William Glasser’s works (among many others):
-Choice Theory: A New Psychology of Personal Freedom
-The Control (Choice) Theory Manager
“Dr. Glasser offers an alternative to boss-management. He emphasizes the need for lead-management and the important results of this – satisfied employees and quality work.

Ed Markey

Scroll up and read Kelley Eskridge's "Humans at Work" manifesto.

Andrew Wojecki

All great ideas and suggestions here. I've been reading the book A Class with Drucker by William Cohen. In a chapter, he writes, much along the lines of Marshall Goldsmith that the behaviors or tasks that led to your previous successes, may not necessarily lead to current successes. In the context of leading this team, I'd frame it as something to be quite excited about, rather than feeling a sense of trepidation. We give President's 100 Days to transition. We give managers and leaders even less. Focusing on being ignorant and curious, it makes you ask more questions. Best of luck.


All excellent tips on how to do the job.

Above all else be yourself it's what got you there in the first place.

Frode H

There are a lot of great comments here. I have just changed department at work, to be head of the most technical department, and I do not have close to their technical skill. The first thing I did was to talk to them, explaining why I was here, what I want to do, and what I can help them with, what can they help me with and what I expect. I am not here to be a mentor, I am here to be a motivator. But it is important to talk and listen early. Do not sit around and work at your desk. Spend the first week away from your computer if you can and just talk and listen. And when you are settled in, always spend the first 20-30 minutes among your employees. Depending on how many you boss around. Enjoy your job, and show it. Dare to be different and have fun. Good Luck.

Gerardo Amaya

I think you have to take the best out of your environment. I have been in this situation a couple of times before. Here is a bunch of advice I have used myself:

1.-If Your age is an issue for You, it will be an issue for them. People usually don't care about age as long as they see leadership and attitude. If You show your team fear, they will think that You don't deserve to be there.

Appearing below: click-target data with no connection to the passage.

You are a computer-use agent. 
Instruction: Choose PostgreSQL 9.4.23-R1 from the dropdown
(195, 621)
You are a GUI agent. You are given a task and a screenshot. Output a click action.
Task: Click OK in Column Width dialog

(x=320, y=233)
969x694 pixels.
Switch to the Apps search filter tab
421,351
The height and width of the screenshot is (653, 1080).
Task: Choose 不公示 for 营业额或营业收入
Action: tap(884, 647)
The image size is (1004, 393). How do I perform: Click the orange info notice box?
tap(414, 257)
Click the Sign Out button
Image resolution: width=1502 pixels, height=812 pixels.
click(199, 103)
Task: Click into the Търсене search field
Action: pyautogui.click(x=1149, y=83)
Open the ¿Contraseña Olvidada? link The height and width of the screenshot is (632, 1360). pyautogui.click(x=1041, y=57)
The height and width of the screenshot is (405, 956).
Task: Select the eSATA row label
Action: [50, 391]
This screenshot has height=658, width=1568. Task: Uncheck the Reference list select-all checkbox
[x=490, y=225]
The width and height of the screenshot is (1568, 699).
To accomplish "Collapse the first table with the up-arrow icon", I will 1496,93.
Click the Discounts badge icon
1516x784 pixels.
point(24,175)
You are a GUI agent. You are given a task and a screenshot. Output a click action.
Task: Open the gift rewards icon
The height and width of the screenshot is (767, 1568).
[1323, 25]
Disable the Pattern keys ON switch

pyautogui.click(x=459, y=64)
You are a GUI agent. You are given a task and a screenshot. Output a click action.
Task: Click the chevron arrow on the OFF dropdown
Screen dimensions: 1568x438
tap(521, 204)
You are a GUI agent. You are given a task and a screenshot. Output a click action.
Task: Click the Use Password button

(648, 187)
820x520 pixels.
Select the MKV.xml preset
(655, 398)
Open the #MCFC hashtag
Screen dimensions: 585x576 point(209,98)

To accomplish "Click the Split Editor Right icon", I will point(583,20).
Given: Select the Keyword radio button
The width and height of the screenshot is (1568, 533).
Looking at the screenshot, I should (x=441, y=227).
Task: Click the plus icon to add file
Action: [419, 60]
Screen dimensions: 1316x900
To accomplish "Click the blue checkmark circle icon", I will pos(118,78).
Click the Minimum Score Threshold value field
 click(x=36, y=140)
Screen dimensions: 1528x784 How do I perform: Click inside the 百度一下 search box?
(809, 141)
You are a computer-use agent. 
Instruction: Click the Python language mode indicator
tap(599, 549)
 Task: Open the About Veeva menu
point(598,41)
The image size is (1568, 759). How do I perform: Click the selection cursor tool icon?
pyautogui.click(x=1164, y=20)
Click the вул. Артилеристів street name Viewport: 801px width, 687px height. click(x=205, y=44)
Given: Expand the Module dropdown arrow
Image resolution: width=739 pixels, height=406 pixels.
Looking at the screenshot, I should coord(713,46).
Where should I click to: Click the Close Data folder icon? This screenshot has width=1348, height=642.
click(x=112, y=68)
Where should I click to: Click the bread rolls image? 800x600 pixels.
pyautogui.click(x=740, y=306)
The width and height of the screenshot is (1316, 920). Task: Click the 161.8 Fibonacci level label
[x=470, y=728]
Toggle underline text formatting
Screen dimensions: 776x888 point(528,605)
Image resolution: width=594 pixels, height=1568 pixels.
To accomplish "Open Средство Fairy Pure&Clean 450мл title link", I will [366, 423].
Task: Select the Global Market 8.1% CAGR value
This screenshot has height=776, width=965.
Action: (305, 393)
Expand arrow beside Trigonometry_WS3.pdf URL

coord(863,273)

2.-Don't think that because You're the boss, You can change the way they are working. The will adopt new ways to do tasks based on strategy, efficiency and leadership

3.-In a leader or manager, they need to find a facilitator, not a conflict maker. They will follow You and Work with You if You can provide them with the resources they need to make an excelent work. This also means motivation and personal growth

4.-Know them personally. Don't forget that outside the work suite, we are all human beings. This guys may have different problems than the ones You have and most of them You probably don't understand, but that does not mean you can help helpful.

5.-Make them know that You understand that this leadership relationship is bidirectional. Make them understand that You will learn a lot from them, but also they will from You

6.-Understand why they are working the way they are working. Sometimes for You it may seem as an old paradigm, but for them is the way they have learn to do things for quite some time. Tell them that they way they have been working is a good way of work and you will optimize it.

These tips are some of the most important I remember. I hope they're helpful

PaiMei Guy

Great advice so far.

I'd add the following:
First, I would recommend Michael Watkin's The First 90 days as already recommended. This helped me situate myself in the environment.

Second, I'd suggest a self-reflection of what it means to be "the boss" now. Following the No Asshole Rule is a great start, but hopefully, it'll prompt more digging and self-analysis of what that looks like with these 4.

Third, be open, accessible, transparent and communicative, but not pushy. Just as you're learning about them, they're going to be learning about you. It's like "dating". This process will take time but it needs to happen.

Last but not least, try to relax and focus on some good opportunities to build a relationship with your team while achieving business objectives.

Have fun!

HR Good_Witch

Take a deep breath and try to get past the (very natural) feeling of being an impostor that is going to be found out!

Don't try to jump in with wisdom or change how things are done (in time maybe, but not yet!)

Do NOT, I repeat, DO NOT ever EVER utter, "well... where I used to work we did it this way...." (Always substitute with a question to understand better why they do it they way they do at the new place).


First, get the group together and tell them who you are and "inject" some key expectations, "I led a project so-and-so and I am a firm believer in meeting deadlines."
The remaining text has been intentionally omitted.